Kıskanç olduğundan değil. Kızı kendisi için istemiyor. Bu evlenmenin gerçekleşmesini, çocuğun ölen babasına karşı bir vicdan borcu olarak da görmüyor. Baba, böyle bir evliliği hoş karşılamazdı zaten. Oğlunun, fabrikada çalışan bir işçi kızla evlenmesini yeğ tutardı, kuşkusuz.

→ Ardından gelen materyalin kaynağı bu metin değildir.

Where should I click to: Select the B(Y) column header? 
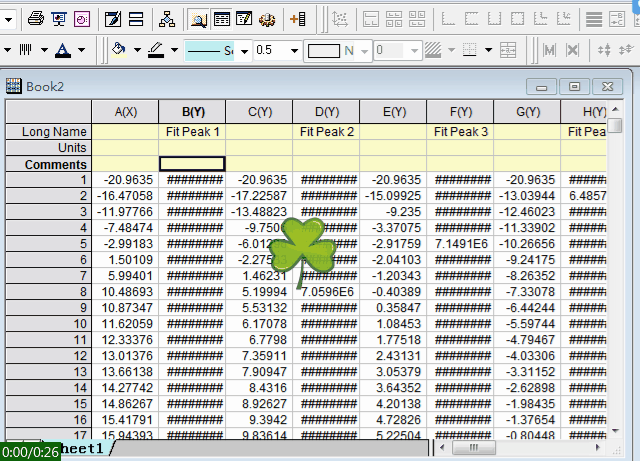click(192, 111)
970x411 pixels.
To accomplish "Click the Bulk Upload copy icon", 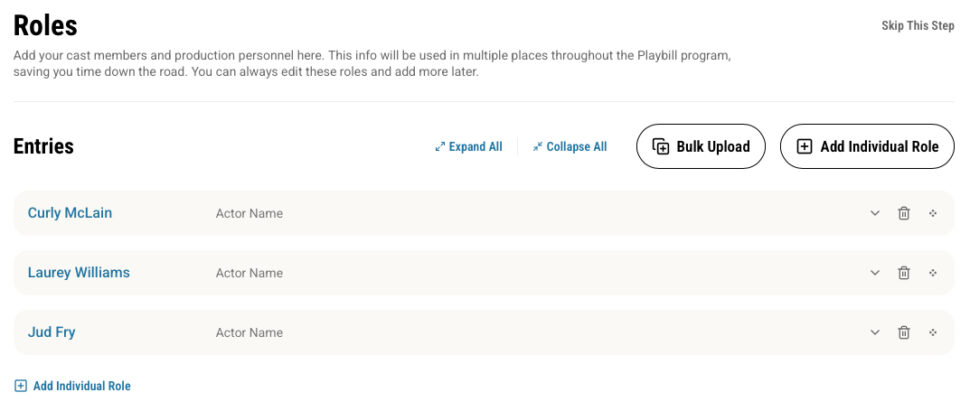I will pyautogui.click(x=661, y=146).
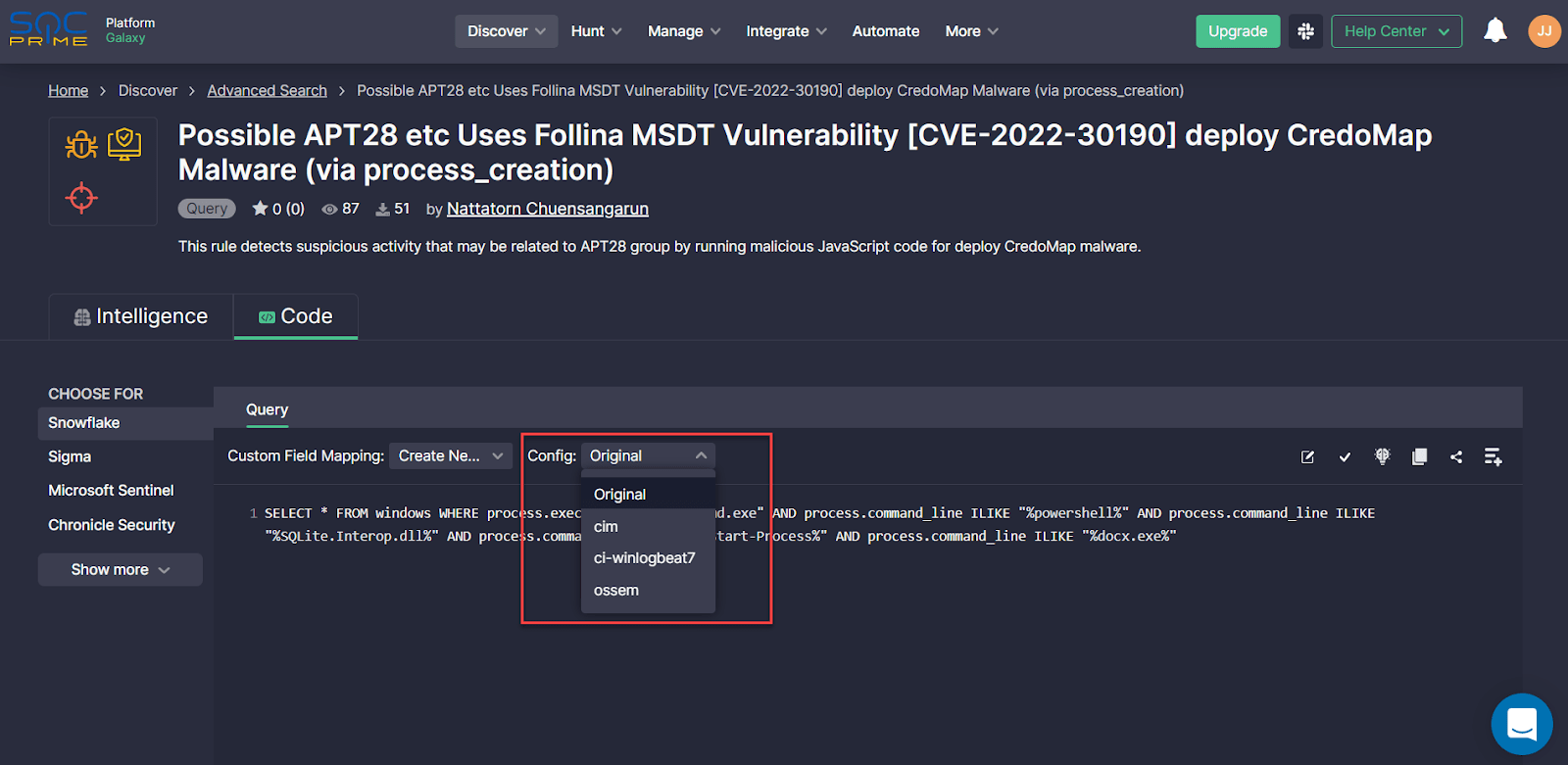Select the cim config option
Screen dimensions: 1568x765
tap(606, 527)
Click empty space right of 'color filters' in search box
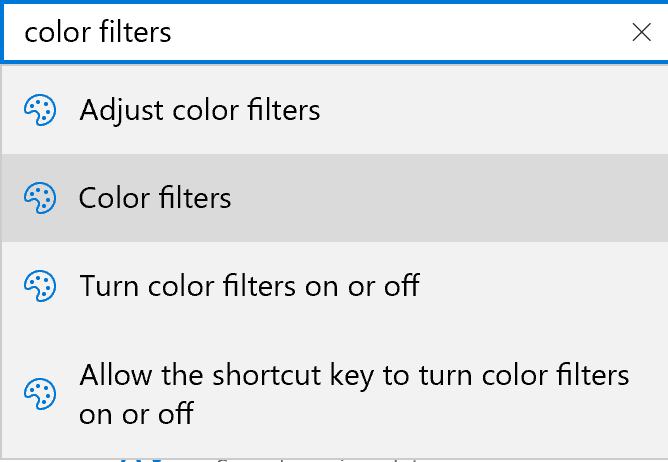668x462 pixels. point(400,32)
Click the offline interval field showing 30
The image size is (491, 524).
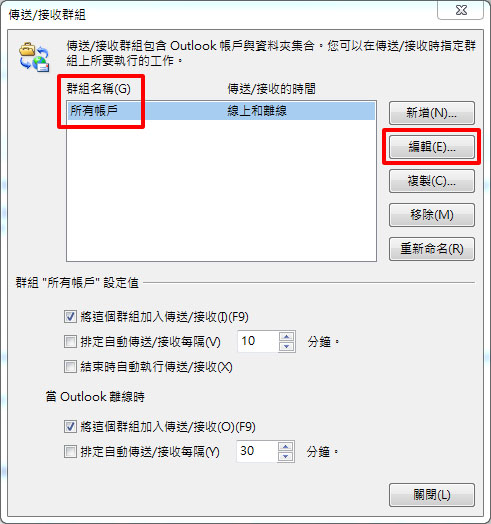pos(257,451)
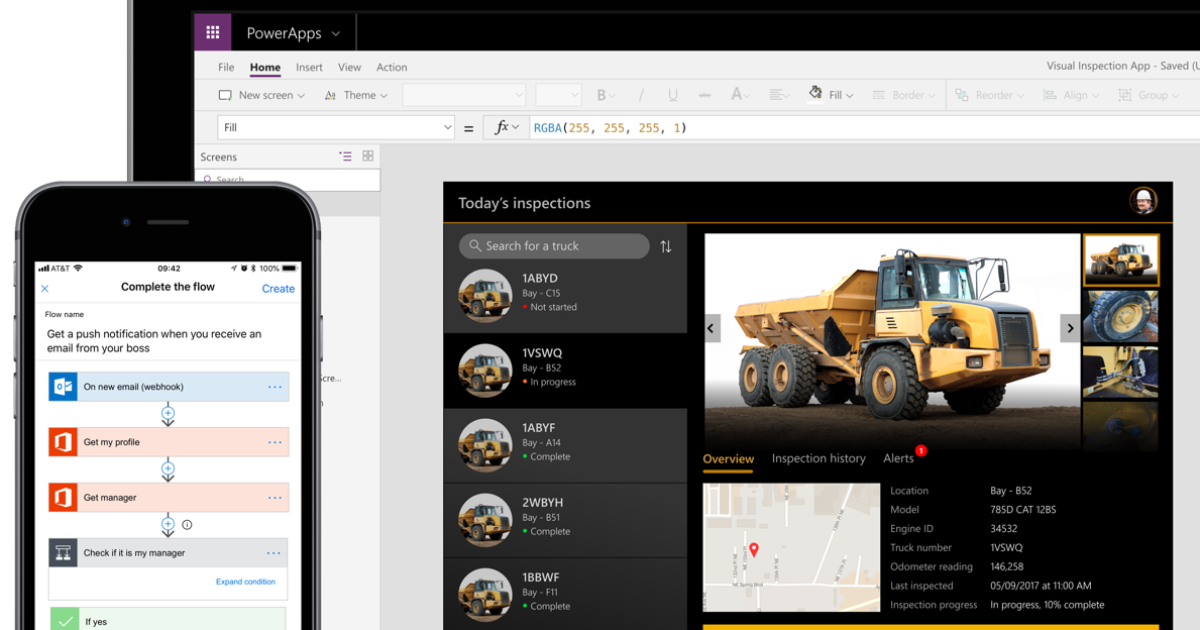Open the Fill color picker in ribbon
This screenshot has width=1200, height=630.
click(x=831, y=95)
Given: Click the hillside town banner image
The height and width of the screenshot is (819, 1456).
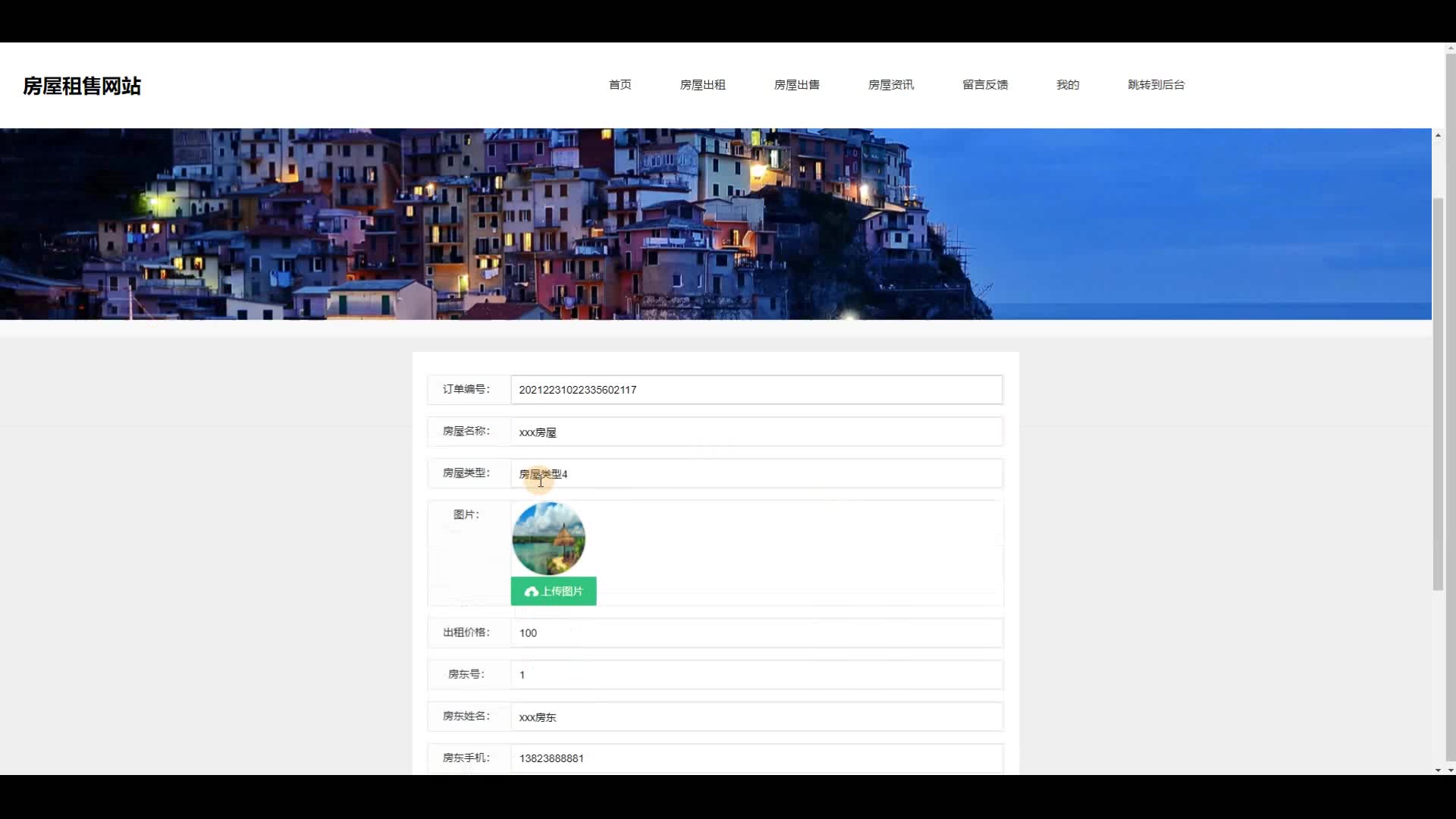Looking at the screenshot, I should (x=716, y=224).
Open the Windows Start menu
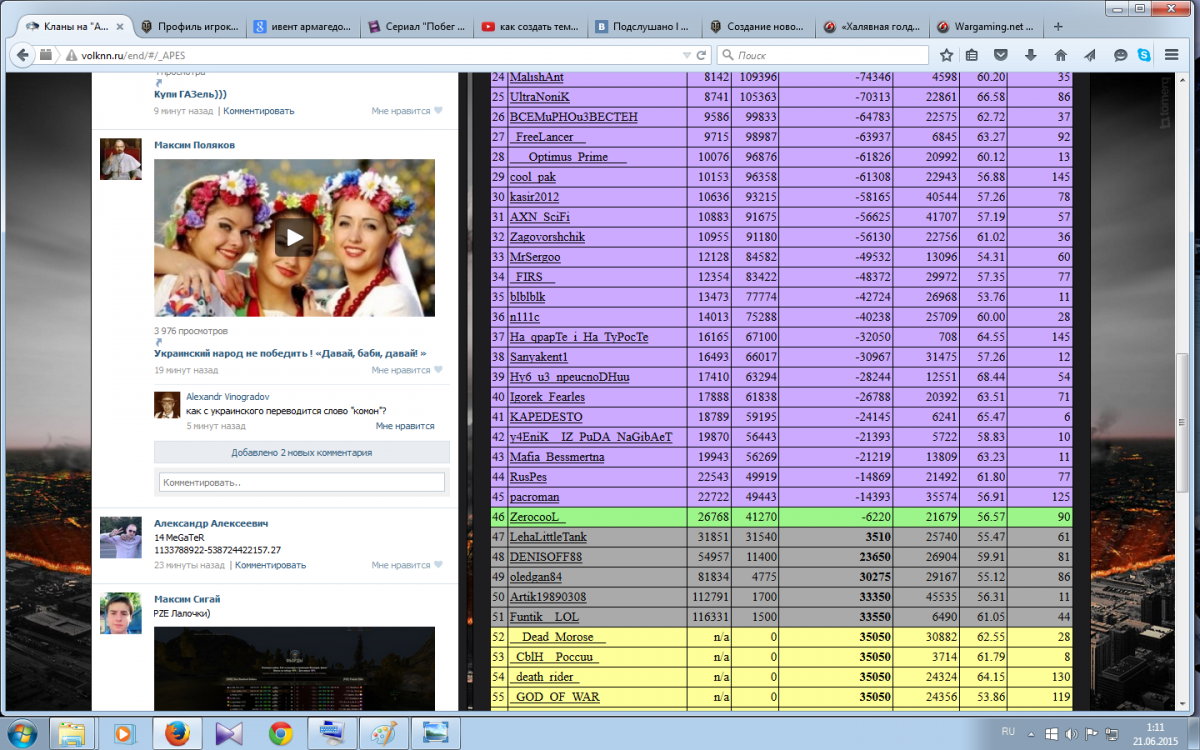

Öyküyü anlatan, kızı baştan çıkarmaya çalışan adamdan nefret ediyor. Peki neden? Aslında, birçok bakımlardan birbirlerine benziyorlar. Ama o, hasmını ne pahasına olursa olsun engellemeye kararlı. Neden? Bu, doğal bir içgüdü olamaz. Doğa, kendinden yana değil çünkü. Doğa, kızı büyülüyor ve kendisini baştan çıkarmak isteyene doğru itiyor. Safiyetin, yozlaşmışa karşı kazandığı zafer, doğal içgüdülerini tatmin etmiyor. Bundan kıvanç duyan sadece vicdan.
Peki, ama vicdan doğa ile çelişki içindeyse, o halde vicdanı yöneten nedir? Doğanın ötesinde ne olabilir?